A man has been granted asylum in New Zealand for allegedly unknowingly providing money to terrorists during the Easter Sunday attacks in Sri Lanka, according to foreign reports.
The move comes after the country’s immigration and security tribunal confirmed that the man had not provided financial support to support terrorism and had acted as a money-transfer courier who did not know who received the money or where it came from.
It shows that he has made several transactions per month in a money transfer scheme involving his mother-in-law and a foreign broker.
His Tamil wife has been arrested following the Easter bombing in Sri Lanka in 2019. Later, she was released and the couple went into hiding and later flew to New Zealand on fake passports.

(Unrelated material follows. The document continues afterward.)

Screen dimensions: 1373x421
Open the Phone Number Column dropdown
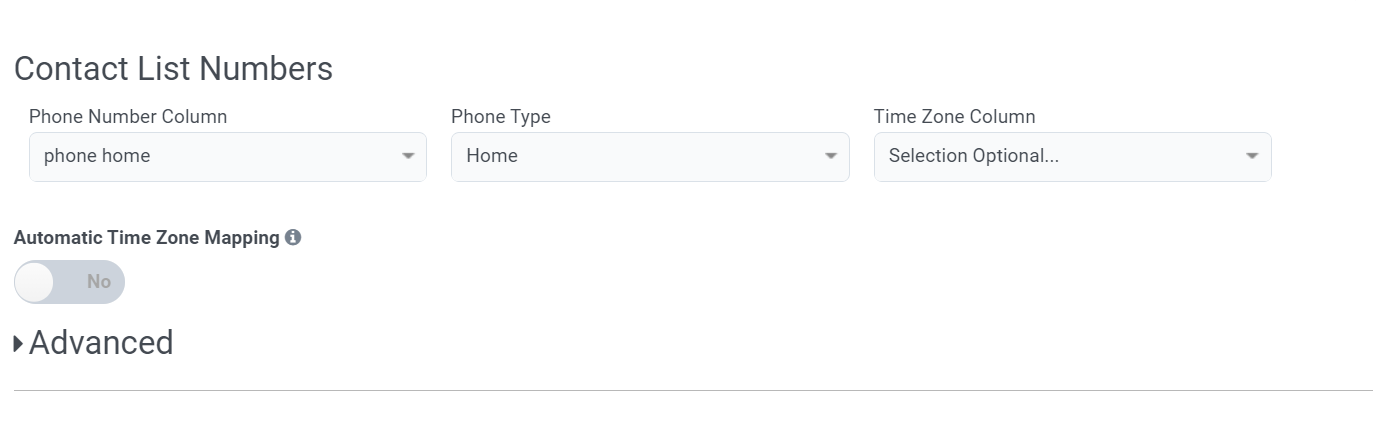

According to reports, they were granted asylum in June on an appeal.
The tribunal ruled that their testimony was ‘reliable, consistent and powerful’.

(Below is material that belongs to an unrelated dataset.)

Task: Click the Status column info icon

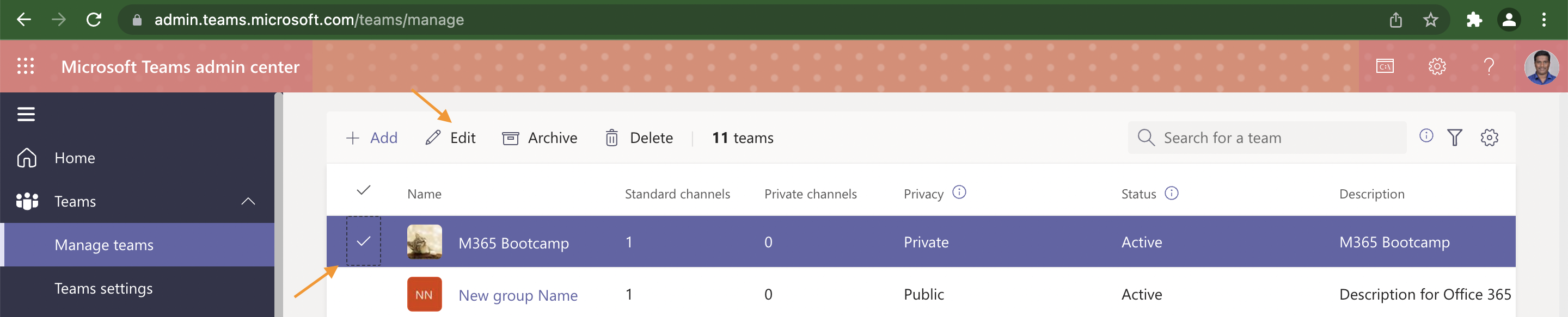Action: 1171,194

The report further states that both the wife and the husband are afraid of being harmed by the Sri Lankan authorities as the husband is involved in a money transfer system that the authorities trust in connection with the persons involved in the Easter 2019 terrorist attack.
It said the man’s ignorance of the money exchanging business he was involved in was the ‘fundamental’ reason. He was not a broker, but a courier who took money from brokers in Colombo and deposited it in banks, and he was involved with the account details given to him by a foreign broker through his mother-in-law.
He told the court that it was a side business that lasted for nearly a year but the authorities saw him as a traitor.
The husband is a Sinhalese and the foreign broker is a Sri Lankan Muslim. The wife’s sister is married to a Muslim.
The woman’s husband thinks some of the accounts in which he deposited the money may have been linked to people involved in the attacks.
However, the report further states that he has no idea about this and does not know if he has any connection with anyone involved in the attack.